In “A legal malignancy” (Voice, April 23), Dennis Skinder wrote, “Doesn’t the fact that Dow thought it had to settle because of the cost of litigation speak to a basic flaw in the legal system?”
The answer is no. Litigation would not have cost Dow Corning much if there were no case. Certainly there was a dispute. Both sides had evidence. It was up to the court to decide. If there were no basis for a claim, the suit would be dismissed.
Contrary to common allegations, courts are very careful about admitting scientific evidence only when there is a basis. There are strict and complex rules. The fact is, there was evidence against Dow in this case. Of course, Dow could say, “We settled because we were wrong.” But it’s easier to blame someone else and say, “We just settled because it would cost too much to litigate.”

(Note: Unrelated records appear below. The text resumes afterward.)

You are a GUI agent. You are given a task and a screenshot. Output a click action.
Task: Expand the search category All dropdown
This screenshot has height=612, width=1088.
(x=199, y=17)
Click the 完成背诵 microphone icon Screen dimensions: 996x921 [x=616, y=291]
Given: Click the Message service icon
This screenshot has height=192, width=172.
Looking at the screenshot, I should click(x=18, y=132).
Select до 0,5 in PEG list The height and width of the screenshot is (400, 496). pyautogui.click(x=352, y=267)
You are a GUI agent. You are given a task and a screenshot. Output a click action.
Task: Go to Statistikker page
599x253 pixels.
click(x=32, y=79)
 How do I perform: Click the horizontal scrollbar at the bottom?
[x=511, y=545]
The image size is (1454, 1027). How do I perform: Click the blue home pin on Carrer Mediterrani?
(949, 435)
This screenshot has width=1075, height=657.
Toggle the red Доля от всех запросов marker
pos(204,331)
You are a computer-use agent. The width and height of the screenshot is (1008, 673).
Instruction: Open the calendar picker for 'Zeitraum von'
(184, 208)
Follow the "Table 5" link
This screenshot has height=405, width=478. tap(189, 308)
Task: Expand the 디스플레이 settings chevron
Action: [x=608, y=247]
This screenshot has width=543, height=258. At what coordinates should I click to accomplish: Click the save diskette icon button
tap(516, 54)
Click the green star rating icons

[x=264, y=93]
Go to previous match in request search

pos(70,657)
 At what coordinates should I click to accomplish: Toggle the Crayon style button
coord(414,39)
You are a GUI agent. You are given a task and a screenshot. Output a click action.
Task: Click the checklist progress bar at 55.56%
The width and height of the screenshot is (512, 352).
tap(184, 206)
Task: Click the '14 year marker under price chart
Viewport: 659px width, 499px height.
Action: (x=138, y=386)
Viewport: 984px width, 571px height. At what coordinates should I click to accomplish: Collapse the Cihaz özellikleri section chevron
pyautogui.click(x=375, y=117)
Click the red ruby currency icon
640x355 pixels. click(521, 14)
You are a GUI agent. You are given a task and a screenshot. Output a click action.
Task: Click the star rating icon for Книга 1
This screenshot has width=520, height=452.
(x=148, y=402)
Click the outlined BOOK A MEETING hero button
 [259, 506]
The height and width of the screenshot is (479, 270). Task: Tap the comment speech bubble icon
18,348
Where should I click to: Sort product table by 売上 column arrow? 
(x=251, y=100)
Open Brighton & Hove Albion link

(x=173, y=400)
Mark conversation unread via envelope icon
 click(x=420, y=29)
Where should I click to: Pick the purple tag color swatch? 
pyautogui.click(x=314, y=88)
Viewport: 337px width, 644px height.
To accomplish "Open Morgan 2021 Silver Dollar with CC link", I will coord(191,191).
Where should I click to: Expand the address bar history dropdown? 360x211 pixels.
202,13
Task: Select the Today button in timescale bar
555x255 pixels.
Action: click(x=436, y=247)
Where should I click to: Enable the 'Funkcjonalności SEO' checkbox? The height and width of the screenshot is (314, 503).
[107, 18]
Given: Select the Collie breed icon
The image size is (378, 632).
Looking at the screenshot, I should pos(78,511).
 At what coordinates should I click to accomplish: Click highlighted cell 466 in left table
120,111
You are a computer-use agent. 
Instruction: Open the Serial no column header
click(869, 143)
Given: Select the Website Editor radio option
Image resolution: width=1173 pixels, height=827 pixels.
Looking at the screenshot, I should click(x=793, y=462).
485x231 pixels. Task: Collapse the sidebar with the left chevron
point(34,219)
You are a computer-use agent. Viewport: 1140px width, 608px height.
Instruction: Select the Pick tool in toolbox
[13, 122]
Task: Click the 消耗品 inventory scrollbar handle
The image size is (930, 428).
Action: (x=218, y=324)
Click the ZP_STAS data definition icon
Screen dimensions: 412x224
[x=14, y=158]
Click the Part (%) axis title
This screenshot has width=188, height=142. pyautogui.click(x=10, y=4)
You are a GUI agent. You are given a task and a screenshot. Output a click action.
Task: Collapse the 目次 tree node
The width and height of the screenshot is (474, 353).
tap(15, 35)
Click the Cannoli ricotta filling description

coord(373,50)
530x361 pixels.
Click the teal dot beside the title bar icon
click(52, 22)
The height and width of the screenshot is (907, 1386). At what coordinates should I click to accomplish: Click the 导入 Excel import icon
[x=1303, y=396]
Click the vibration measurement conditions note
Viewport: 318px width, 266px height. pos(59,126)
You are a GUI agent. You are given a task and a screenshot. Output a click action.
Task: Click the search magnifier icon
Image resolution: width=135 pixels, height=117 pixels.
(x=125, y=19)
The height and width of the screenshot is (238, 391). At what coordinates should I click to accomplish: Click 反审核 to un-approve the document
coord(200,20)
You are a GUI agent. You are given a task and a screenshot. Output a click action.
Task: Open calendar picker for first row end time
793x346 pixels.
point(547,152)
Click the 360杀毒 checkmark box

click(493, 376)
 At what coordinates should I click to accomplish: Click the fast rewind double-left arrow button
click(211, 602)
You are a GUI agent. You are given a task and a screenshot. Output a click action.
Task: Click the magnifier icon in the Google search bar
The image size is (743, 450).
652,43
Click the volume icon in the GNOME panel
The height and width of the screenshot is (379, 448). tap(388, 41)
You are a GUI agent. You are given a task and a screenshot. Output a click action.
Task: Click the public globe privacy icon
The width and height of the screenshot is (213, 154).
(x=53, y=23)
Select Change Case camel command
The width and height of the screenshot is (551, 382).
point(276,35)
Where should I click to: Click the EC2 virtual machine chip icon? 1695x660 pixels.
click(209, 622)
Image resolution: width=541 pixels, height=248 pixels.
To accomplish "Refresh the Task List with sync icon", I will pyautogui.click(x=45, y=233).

Yes, litigation is expensive, and that’s a problem. But not for the Dow Cornings of the world. Dow is many times wealthier than any of the injured women plaintiffs or even their lawyers. It’s already risky and almost prohibitively expensive for an ordinary middle-class citizen to bring suit against a giant company that causes injury–even knowing, intentional injury.
Tort suits are rare despite politically motivated claims to the contrary. Any so-called tort reform that makes it harder, riskier and more expensive for middle-class Americans to recover from negligent companies that injure them will be a victory for wrong-doers and a loss for common sense and for ordinary hard-working Americans.